Date: 27 Jan 2012 10:20:00
Message: <web.4f22c07634184307352a052d0@news.povray.org>
Invisible <voi### [at] devnull> wrote:
> >>> If your gpu is a new nvidia, it can run on it,
> >>> if not, just cpu.  But it's rather fast even on my humble dual-core at work, so
> >>> should do just fine on yours.
> >>
> >> nVidia GeForce 260 GTX. Is that new enough?
> >
> > I meant that it's CUDA-based.  Should work.
>
> I believe the 200 series is supposed to be the first release to support
> CUDA.

I don't think so.  It also works on older ones, but without many cores, the
speed improvements are kinda negligible.

> Having said that, I have repeatedly tried to make CUDA-enabled
> applications work, with no success. Perhaps it will work under Windows
> 7, but it never worked with Windows XP...
>
> > You can find blender builds with Cycles here:
>
> Isn't it in the main build yet?

I'm not actually sure, have not followed up latest developments.  But it's still
beta software that was announced about august last year.

> > Here's a nice test scene:
>
> Nice scene is nice. But I shudder to think how many decades it would
> take on a twenty-PC render cluster...
----------------
- ACTIVITY A: For the newsgroup message above, state whether each statement agrees with it, answering yes or no and quoting the deciding words: (i) the graphics card in question is an nVidia GeForce 260 GTX; (ii) the reply says CUDA runs only on the 200 series and newer cards; (iii) Cycles is described as beta software.
- ACTIVITY B: From the newsgroup message above, transcribe the passage that begins at the words "Date: 27 Jan" and stops after the words "that new enough?".
The records that follow come from a separate source.
----------------
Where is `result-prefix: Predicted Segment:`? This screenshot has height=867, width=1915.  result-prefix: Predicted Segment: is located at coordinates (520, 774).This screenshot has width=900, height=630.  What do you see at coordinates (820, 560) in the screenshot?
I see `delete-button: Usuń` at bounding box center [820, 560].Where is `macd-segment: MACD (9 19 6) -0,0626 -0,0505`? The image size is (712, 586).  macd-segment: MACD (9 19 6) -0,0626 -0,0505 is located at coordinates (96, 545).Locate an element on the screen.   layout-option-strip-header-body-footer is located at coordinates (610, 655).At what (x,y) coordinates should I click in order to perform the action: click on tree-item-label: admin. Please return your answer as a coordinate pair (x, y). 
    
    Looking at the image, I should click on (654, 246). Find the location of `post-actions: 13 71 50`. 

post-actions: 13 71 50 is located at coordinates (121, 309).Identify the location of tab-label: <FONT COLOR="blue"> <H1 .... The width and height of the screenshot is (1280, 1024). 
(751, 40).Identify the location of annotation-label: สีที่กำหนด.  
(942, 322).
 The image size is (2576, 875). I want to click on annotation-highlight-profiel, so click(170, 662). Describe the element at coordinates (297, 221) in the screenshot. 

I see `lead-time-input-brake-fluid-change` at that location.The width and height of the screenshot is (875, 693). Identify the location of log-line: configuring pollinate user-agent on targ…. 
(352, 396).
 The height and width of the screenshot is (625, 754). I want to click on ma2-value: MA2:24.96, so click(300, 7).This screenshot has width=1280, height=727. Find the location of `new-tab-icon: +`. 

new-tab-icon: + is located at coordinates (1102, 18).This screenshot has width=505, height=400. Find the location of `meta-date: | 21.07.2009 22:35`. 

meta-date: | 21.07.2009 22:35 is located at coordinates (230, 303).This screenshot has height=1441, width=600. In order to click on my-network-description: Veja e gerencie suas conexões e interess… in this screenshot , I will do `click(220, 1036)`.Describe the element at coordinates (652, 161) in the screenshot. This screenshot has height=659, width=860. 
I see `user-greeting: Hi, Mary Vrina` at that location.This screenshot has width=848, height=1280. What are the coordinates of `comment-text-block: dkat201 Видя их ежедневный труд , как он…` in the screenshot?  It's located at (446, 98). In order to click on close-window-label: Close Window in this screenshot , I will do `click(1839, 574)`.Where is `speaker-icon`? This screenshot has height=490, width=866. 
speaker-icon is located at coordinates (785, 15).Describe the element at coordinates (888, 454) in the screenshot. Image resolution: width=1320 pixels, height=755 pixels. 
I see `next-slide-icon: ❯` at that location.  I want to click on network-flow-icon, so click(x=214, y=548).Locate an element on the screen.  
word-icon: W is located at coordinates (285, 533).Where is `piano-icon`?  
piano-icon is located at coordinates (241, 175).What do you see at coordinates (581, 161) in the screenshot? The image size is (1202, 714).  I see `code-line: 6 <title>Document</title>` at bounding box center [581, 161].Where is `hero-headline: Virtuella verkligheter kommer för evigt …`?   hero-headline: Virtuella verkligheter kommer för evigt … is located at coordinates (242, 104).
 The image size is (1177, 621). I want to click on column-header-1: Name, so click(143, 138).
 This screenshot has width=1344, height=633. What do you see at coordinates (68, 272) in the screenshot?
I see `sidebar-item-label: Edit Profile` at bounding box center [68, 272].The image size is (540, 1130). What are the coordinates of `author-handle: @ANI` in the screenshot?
----------------
- RESPONSE A:
(i) Yes: "nVidia GeForce 260 GTX. Is that new enough?"
(ii) No: "It also works on older ones"
(iii) Yes: "beta software that was announced about august last year"

- RESPONSE B:
Date: 27 Jan 2012 10:20:00
Message: <web.4f22c07634184307352a052d0@news.povray.org>
Invisible <voi### [at] devnull> wrote:
> >>> If your gpu is a new nvidia, it can run on it,
> >>> if not, just cpu.  But it's rather fast even on my humble dual-core at work, so
> >>> should do just fine on yours.
> >>
> >> nVidia GeForce 260 GTX. Is that new enough?